‎Aspirasi Soal Bisnis dan Politik Dominasi Public Hearing Reformasi Polri di Makassar

MAKASSAR, ERAINSPIRASICOM — Kepercayaan publik terhadap institusi kepolisian menjadi isu utama yang mengemuka dalam public hearing Komisi Percepatan Reformasi Kepolisian Republik Indonesia (KPRP) di Makassar.

‎Dalam forum serap aspirasi yang digelar di Ruang Rapat Senat Fakultas Hukum Universitas Hasanuddin (Unhas), Selasa (16/12), berbagai elemen masyarakat secara terbuka menyuarakan kegelisahan terkait dugaan keterlibatan Polri dalam urusan bisnis, politik, hingga praktik korupsi.

‎Kegiatan yang difasilitasi Biro Hubungan Masyarakat Kementerian Sekretariat Negara RI itu menjadi bagian dari rangkaian kunjungan KPRP ke sejumlah daerah untuk menghimpun pandangan publik secara langsung sebelum merumuskan rekomendasi kebijakan kepada Presiden.

‎Public hearing dipimpin langsung oleh anggota KPRP, Prof Dr Mohammad Mahfud MD dan Jenderal Polisi (Purn.l) Badrodin Haiti, didampingi tim kelompok kerja komisi. Hadir sebagai peserta audiensi antara lain akademisi, pakar hukum, tokoh agama, tokoh perempuan, pengusaha, organisasi profesi, budayawan, hingga perwakilan mahasiswa.

‎Mahfud MD menegaskan, forum tersebut secara khusus difokuskan untuk mendengar keluhan dan usulan masyarakat, bukan untuk mengambil keputusan. Namun, besarnya aspirasi yang muncul dinilai mencerminkan kegelisahan publik yang meluas terhadap kondisi Polri saat ini. “Target kami hanya mendengar keluhan dan usul-usul masyarakat. Dan hari ini keluhan itu keluar sangat banyak. Artinya, target kami tercapai,” ungkapnya.

‎Ia mengungkapkan, aspirasi yang disampaikan di Makassar relatif serupa dengan masukan dari berbagai daerah lain.
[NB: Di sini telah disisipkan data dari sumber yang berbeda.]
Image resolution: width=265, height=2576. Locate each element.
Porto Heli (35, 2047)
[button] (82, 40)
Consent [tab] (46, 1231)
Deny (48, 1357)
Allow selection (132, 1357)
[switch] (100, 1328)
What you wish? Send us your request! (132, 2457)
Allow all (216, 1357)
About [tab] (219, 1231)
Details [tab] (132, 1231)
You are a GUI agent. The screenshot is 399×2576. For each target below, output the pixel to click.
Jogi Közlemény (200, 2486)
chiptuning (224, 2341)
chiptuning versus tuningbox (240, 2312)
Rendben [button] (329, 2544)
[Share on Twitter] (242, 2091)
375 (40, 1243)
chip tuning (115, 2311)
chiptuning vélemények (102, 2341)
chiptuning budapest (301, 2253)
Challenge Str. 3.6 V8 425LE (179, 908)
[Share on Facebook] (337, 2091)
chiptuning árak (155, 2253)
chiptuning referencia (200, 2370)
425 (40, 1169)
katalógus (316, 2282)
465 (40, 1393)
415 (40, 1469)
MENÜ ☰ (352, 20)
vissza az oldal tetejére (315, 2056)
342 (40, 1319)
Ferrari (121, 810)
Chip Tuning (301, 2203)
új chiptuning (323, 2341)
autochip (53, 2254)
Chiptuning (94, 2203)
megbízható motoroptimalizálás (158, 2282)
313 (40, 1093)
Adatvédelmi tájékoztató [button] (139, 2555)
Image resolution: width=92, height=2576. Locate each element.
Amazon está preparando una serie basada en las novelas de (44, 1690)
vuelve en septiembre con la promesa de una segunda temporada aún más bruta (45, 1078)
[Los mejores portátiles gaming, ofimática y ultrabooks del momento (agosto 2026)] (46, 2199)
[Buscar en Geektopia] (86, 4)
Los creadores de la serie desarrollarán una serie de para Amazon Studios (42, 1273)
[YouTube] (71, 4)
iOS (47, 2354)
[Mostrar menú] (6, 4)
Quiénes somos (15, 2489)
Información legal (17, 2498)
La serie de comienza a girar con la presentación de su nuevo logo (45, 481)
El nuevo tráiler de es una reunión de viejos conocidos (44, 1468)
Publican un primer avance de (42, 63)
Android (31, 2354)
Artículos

Menurutnya, pola keluhan yang berulang menunjukkan adanya persoalan struktural yang berdampak pada legitimasi Polri di mata publik. “Hampir sama suaranya dari seluruh Indonesia dan seluruh elemen. Sekarang masyarakat sedang sedih dengan situasi Polri,” katanya.

‎Ia menjelaskan, KPRP telah melibatkan puluhan lembaga swadaya masyarakat (LSM) di tingkat nasional. Di Jakarta, sebanyak 78 LSM telah menyampaikan pandangan, dan jumlah itu terus bertambah. Selain itu, anggota komisi turun langsung ke daerah untuk menangkap aspirasi masyarakat secara lebih kontekstual.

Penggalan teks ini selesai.